The lunchwagon has just three dishes-hot and spicy shrimp,
scampi and lemon-and-butter shrimp. I chuckled when I read
the sign made out of cardboard and aluminum foil. However,
I should have paid more attention to the posted menu, which
warned of the potency of the spicy shrimp. "No refunds!"
it warned. Giovanni's signs were also accurate. The dish was
near molten, and I was soon in tears. I love the North Shore.
My wife, 18-month-old son and I were on a road trip, a summertime
trek to northern O'ahu for the weekend. It was our first overnight
outing as a family and my first weekend on the North Shore
in more than a decade. Our final destination was the recently
renovated Turtle Bay Resort, which I also hadn't visited in
many years.
I also had another journey in mind. Sometime during the weekend,
I was going to take the long walk to neighboring Kawela Bay,
a secluded and nearly circular inlet where I spent many long
weekends as a child.

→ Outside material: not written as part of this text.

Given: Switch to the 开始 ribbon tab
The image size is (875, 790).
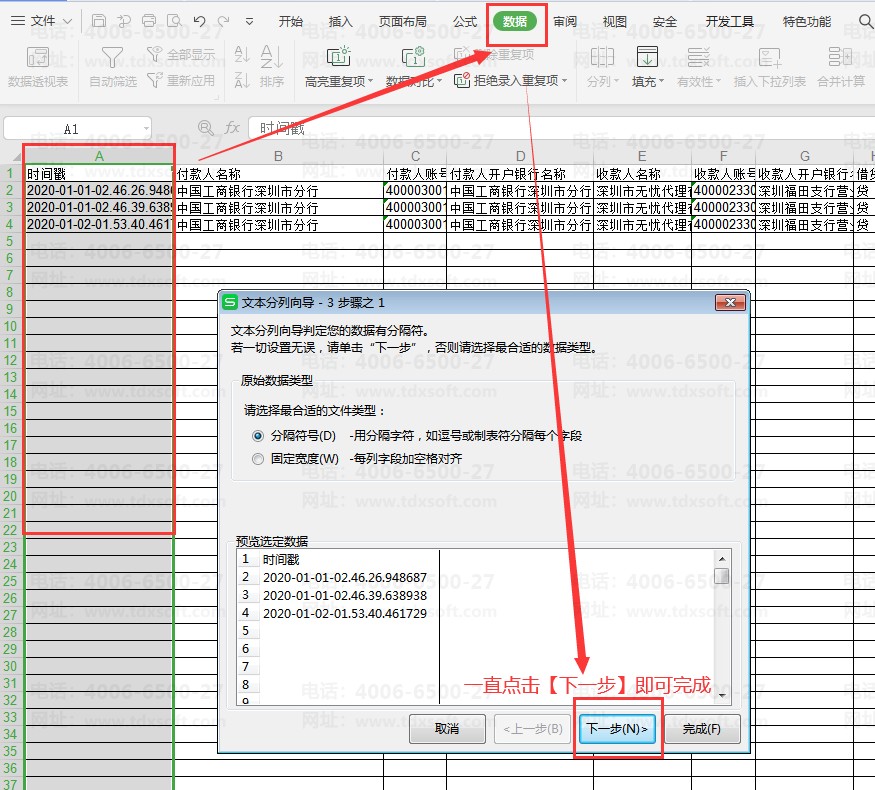Looking at the screenshot, I should pos(290,21).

Thinking back, it wasn't a particularly
exciting place. The calm waters of the bay weren't very clear.
There wasn't a near-shore reef to explore or waves to ride.

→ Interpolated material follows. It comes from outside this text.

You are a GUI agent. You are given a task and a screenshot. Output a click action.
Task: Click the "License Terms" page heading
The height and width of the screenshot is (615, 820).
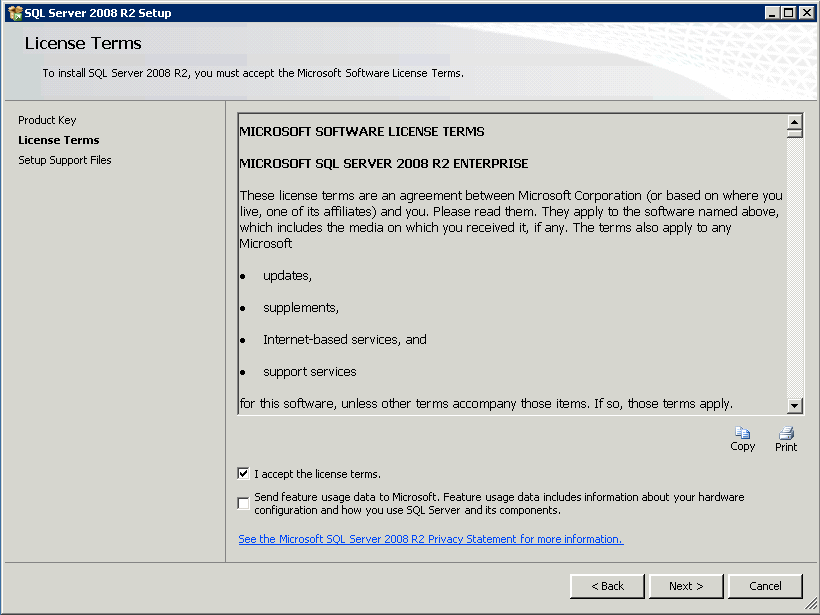tap(82, 43)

The fishing was good, not great. But for a kid from the Honolulu
suburbs, circa 1973, it had magic.
Would Kawela be as beautiful as I remembered? Would it be
filled with luxury homes? Was Kawela never really that pretty
in the first place, just a rose-colored childhood dream? I
was nervous and giddy with anticipation, as if on my way to
be reunited with an old friend.
For this trip back in time, I had decided to take the "long"
way to the North Shore, across the Pali Highway and around
Windward O'ahu, the route my family and I took decades ago,
instead of taking the more convenient H-2 Freeway, which cuts
through the center of the island, getting to the North Shore
in just a little longer than a trip to the mall, especially
for residents in Central or West O'ahu.
We had left town early, hoping to make it to Turtle Bay before
my son's noontime nap. We made surprisingly good time, weaving
our way through jungly Waiahole and Waikane and gliding by
quiet Kahana Bay, which was as sleepy and nearly uninhabited
as I remembered it. We quickly passed through Ka'a'awa, Hau'ula
and, before we knew it, we were in La'ie, drinking bottled
water and stretching our legs in the Foodland parking lot.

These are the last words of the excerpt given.